Orphée et l’orphisme

Ce cours est un hommage à mon défunt maître et ami, Georges RODIER, professeur d’histoire de la khâgne de Poitiers (lycée Camille Guérin).

L’orphisme est un mouvement sectaire, fait d’une communauté religieuse fermée. Il apparaît au VIème siècle av. J-C et reste très vivace jusqu’à l’essor du christianisme, avec lequel, quelque temps, il vit en parallèle et même en rapport ; le passage se fait très facilement.

C’est un mouvement de protestation, et même de refus systématique. Par son genre de vie, il s’inscrit en faux contre le système politico-religieux officiel organisé autour des Olympiens ; il conteste les religions poliades. Vers la fin du IVe siècle, il perd un peu de sa vertu contestataire et devient un vaste et vague courant de littérature philosophico-religieuse.

Il exprime un besoin de vie religieuse. Organisé dans un système indépendant de l’État, il exprime une aspiration spirituelle.

C’est une tentative de synthèse face à la confusion des croyances. C’est déjà sous l’influence de l’orphisme que les Grecs se sont représenté Zeus comme origine
et fin de toute chose. Ils ont poussé la synthèse jusqu’à la première conception de l’unité divine.

L’Orphisme se réclame d’un prophète, véritable fondateur de religion. Ses disciples, les orphéotélestes, prenant le bâton de pèlerin, vont enseigner aux populations le mysticisme, l’ascétisme, et l’idée révolutionnaire de rédemption, d’ascendance divine et de la chute de l’homme, de migration de l’âme.

Orphée

Voir ici un très beau site sur Orphée.

Tous les textes témoignent de traditions diverses touchant un personnage du nom d’Orphée. Fils de la muse Calliopé (poésie), il a pour père tantôt le roi de Thrace Œagre, tantôt Apollon, conducteur des Muses. Orphée pour tous est le plus grand poète, chanteur et musicien de tout le monde méditerranéen. Il a reçu d’Apollon la lyre à 7 cordes et il en rajouta deux, pour correspondre au nombre des 9 Muses. Il pouvait par sa musique charmer les animaux et ramener les morts des Enfers. Il voyagea en Égypte, où il fut initié au culte d’Osiris, puis s’installa en Thrace, où il épousa Eurydice. Mais celle-ci mourut, mordue par un serpent.
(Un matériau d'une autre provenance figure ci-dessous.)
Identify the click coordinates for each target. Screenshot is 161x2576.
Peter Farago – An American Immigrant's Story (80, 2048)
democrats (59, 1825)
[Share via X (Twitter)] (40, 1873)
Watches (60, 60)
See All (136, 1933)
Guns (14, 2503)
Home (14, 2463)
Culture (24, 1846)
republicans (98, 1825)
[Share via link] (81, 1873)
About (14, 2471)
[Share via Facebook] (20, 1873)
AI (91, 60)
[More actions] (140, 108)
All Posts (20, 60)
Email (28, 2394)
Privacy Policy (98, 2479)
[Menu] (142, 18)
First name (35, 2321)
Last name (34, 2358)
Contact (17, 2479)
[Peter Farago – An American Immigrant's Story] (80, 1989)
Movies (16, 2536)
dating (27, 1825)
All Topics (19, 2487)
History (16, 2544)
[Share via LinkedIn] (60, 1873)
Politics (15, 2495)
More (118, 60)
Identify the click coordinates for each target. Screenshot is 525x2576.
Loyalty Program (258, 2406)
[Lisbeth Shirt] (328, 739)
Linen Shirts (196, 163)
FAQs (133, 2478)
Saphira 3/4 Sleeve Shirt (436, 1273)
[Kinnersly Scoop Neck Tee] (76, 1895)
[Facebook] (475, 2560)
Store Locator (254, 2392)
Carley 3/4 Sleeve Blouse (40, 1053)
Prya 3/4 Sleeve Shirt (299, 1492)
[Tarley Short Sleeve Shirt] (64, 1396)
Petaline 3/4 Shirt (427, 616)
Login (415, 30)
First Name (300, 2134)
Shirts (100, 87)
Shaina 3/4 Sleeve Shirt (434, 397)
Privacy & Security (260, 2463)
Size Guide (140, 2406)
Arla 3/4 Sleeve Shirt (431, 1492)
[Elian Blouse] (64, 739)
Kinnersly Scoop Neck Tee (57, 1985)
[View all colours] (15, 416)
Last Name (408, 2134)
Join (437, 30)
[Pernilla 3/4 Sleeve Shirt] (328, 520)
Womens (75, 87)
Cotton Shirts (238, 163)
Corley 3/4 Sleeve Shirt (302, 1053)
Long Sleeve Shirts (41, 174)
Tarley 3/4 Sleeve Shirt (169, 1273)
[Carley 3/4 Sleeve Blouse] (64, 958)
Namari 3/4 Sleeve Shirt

Orphée obtint de Zeus de descendre aux Enfers et de la ramener à la vie ; mais il avait interdiction de se retourner tant qu’il n’aurait pas quitté les Enfers. Parvenu à la porte, il s’est retourné, et Eurydice s’est évanouie à ses yeux pour toujours. Il l’avait charmée, mais ne l’avait pas aimée assez.

Il veut alors expier, et mène une vie d’abstinence volontaire : il connait une mort terrible, déchiré par les jeunes femmes thraces (ou les Ménades, sectatrices de Dionysos) dont il dédaignait l’amour. Selon une autre légende, rapportée par Eschyle dans sa tragédie perdue, les Bassarides, il se rendait chaque matin sur le sommet du mont Pangaios en Laconie pour adorer Apollon, dieu-soleil ; pour le punir, Dionysos l’aurait fait dépecer par ses Ménades. Sa tête, jetée dans l’Hébron, alla jusqu’à la mer et s’échoua sur la plage de Lesbos ; recueillie et transportée dans un lieu protégé, elle se mit à proférer des oracles.

Il laissait aux hommes, outre sa musique, sa poésie, toutes les formules d’incantation et des rites d’initiation inspirés des mystères d’Osiris. Il est le patron de tous les initiés. On trouve donc, dans le personnage d’Orphée, la triple intrication d’Apollon, Dionysos et Osiris – les deux derniers ayant la particularité d’être des dieux morts par dépeçage, et ressuscités.

Orphée dans la littérature grecque

Orphée est très lié aux cultes à mystères ; on comprend donc qu’il soit relativement peu présent dans la littérature grecque, surtout en ce qui concerne l’épisode de la descente aux enfers – qui évoque les épreuves des initiés.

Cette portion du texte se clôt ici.